Mental health services are of the utmost importance during the COVID-19 pandemic and especially as the holiday season approaches with continued lockdowns, isolation and uncertainty, according to the Centers for Disease Control.
To address this need among young people in Santa Clara County, Catholic Charities of Santa Clara County on Dec. 15 launched a platform to identify young people and connect them with services.
“We’ve been really trying to find a way to do this and really make an impact on the community,” Brady Umfleet, division director of behavioral sciences for Catholic Charities told San José Spotlight. “When you look at the mental health part of COVID-19, one in five people not only has a mental health challenge, but that’s almost doubled during the pandemic.”
The Mental Health Initiative, offered online due to COVID-19 shutdowns, is sponsored through a partnership with Bank of America. Bank of America provided funding to Catholic Charities for a variety of programs related to COVID-19, and this initiative is part of those efforts.

§ **WHAT YOU NEED TO DO**:
a) According to the article about the Catholic Charities mental health initiative, which bank partnered with Catholic Charities to sponsor the Mental Health Initiative?
b) Carry on writing the article about the Catholic Charities mental health initiative, picking up after its final sentence.
The lines on the rest of this page have no connection to the article.

§ **SOURCE MATERIAL**:
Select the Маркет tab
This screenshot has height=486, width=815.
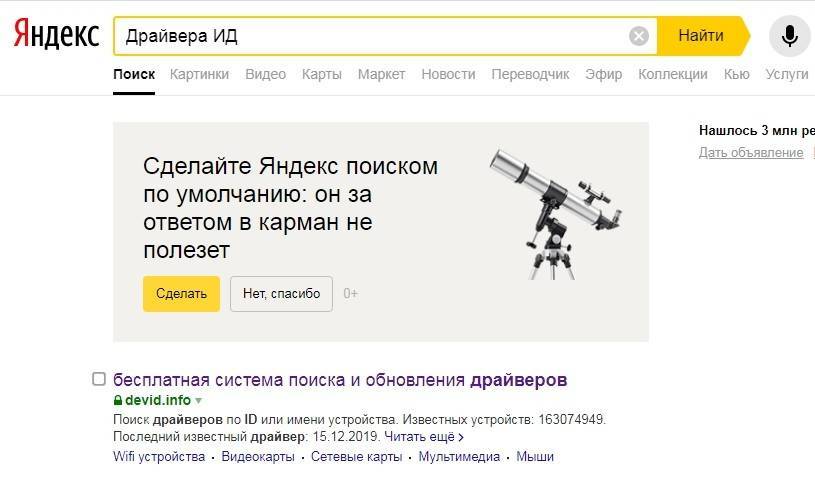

§ **ANSWERS TO THE PROBLEMS**:
a) Bank of America

b)
Umfleet said Catholic Charities looked at how to reach out to clients since the initial lockdown in March, in particular children.
“I know if it would be me and I was nine or 10 years old, it would be really difficult (to cope),” he said.
Catholic Charities will identify children who may be hard to find due to various circumstances or may experience stigma for seeking help for mental health or behavioral health services.
Umfleet said his organization’s food pantries and churches are collaborating with county health, including Santa Clara County’s Call Center and Behavioral Health and Valley Medical Health, to identify people who need mental health services in relation to the new shutdowns.
“We’re trying to figure out what the best way to reach people is, not just for us but for the entire system,” Umfleet said.
The organization designed new forms in Spanish and English to make it easier for parents or guardians to complete mental health screenings and connect with the nonprofit’s services. Once approved, the children will then be linked to a Catholic Charities staff member to better assess which program fits their needs.
Umfleet said virtual services are not always successful for the populations Catholic Charities aims to serve, whether that be because of monetary needs or technology challenges, which is made more difficult during the pandemic.
“We’ve seen an increase in demand — compared to the previous school year, we’ve likely seen a 20 percent increase in (students’ need), beginning in the fall,” he said. “I think there are challenges of getting the word out, or a reluctance — which makes this initiative so important, to go out in public and get people screened.”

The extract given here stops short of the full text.